Even where individuals can afford up to $15,000 to install a septic tank – and very few can – the terrain is against them. Lowndes County is located within the “Black Belt”, the southern sweep of loamy soil that is well suited to growing cotton and as a result spawned a multitude of plantations, each worked by a large enslaved population.
The same thing that made the land so good for cotton – its water-retaining properties – also makes it a hazard to the thousands of African Americans who still live on it today. When the rains come, the soil becomes saturated, overwhelming inadequate waste systems and providing a perfect breeding ground for hookworm. […]
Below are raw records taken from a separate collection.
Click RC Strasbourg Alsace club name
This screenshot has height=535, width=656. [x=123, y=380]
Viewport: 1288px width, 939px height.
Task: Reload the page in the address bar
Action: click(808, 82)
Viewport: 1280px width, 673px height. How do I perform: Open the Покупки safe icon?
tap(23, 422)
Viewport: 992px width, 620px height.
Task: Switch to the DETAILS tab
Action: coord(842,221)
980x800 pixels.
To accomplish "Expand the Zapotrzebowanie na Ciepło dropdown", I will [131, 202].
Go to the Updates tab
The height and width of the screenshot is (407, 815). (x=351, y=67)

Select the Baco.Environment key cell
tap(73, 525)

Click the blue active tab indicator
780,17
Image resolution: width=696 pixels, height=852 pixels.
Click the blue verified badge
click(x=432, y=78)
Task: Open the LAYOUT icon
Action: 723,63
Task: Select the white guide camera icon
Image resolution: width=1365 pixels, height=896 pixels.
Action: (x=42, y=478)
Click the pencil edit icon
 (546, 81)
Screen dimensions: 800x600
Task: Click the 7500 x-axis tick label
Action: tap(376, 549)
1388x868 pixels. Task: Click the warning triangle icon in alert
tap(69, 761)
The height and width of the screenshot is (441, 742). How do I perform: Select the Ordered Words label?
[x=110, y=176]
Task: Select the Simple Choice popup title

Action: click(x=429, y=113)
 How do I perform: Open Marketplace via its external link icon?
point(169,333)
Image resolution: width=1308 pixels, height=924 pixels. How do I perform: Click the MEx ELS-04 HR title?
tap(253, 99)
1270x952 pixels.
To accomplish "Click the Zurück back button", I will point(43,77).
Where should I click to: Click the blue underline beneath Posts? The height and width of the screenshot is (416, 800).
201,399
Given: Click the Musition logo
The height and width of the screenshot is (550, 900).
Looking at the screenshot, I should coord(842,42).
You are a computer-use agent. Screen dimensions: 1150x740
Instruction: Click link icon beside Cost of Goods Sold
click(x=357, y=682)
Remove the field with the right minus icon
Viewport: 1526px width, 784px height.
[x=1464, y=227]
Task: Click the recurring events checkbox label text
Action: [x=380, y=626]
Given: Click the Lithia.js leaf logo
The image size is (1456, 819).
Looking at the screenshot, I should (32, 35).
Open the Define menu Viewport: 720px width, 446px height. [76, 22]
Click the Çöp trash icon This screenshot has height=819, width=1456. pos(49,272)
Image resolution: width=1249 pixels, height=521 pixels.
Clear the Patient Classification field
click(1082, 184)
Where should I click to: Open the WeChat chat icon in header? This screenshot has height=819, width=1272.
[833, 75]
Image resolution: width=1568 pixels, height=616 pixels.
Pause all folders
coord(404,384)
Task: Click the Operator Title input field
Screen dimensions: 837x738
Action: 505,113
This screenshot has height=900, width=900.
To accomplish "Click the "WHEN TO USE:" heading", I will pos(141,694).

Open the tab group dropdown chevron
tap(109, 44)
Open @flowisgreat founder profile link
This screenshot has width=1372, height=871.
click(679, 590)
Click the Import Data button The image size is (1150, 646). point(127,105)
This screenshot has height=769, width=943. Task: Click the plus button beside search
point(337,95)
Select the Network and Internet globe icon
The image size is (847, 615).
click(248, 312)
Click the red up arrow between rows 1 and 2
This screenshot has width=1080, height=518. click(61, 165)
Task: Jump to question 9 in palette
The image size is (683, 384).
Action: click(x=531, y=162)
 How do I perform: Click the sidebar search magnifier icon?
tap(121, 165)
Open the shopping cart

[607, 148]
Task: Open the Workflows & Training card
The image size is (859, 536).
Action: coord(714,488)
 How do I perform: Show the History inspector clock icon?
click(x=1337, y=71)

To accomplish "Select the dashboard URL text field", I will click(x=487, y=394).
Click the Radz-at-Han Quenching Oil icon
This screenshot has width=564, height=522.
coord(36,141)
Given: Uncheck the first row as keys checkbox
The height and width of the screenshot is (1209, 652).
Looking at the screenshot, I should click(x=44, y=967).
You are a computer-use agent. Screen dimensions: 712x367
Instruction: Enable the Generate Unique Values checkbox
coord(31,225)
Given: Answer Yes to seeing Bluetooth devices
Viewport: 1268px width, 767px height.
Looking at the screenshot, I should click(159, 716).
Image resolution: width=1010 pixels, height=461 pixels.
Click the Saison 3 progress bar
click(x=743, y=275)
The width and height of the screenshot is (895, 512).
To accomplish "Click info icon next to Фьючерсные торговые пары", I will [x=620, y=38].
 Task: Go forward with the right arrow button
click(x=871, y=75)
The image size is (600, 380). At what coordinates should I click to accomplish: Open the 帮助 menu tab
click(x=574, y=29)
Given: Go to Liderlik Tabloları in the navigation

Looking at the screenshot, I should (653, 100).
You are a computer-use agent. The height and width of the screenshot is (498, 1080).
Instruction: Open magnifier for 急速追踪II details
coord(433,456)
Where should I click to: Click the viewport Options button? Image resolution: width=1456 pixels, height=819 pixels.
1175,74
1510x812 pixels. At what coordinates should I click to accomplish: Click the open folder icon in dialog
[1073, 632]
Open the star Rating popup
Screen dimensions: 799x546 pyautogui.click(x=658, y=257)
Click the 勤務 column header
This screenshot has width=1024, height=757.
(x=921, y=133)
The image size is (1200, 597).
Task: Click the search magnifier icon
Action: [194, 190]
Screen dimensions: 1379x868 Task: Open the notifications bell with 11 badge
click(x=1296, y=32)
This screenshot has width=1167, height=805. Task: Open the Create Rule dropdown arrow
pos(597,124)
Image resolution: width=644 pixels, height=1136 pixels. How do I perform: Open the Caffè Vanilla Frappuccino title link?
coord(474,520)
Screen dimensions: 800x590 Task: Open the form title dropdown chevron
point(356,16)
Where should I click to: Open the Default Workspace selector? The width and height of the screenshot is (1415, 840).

“We now need to find how widespread hookworm is across the US,” said Dr Peter Hotez, dean of the National School of Tropical Medicine, who led the research team along with Rojelio Mejia. Hotez, who has estimated that as many as 12 million Americans could be suffering from neglected tropical diseases in poor parts of the south and midwest, told the Guardian the results were a wake-up call for the nation.
“This is the inconvenient truth that nobody in America wants to talk about,” he said. “These people live in the southern United States, and nobody seems to care; they are poor, and nobody seems to care; and more often than not they are people of color, and nobody seems to care.”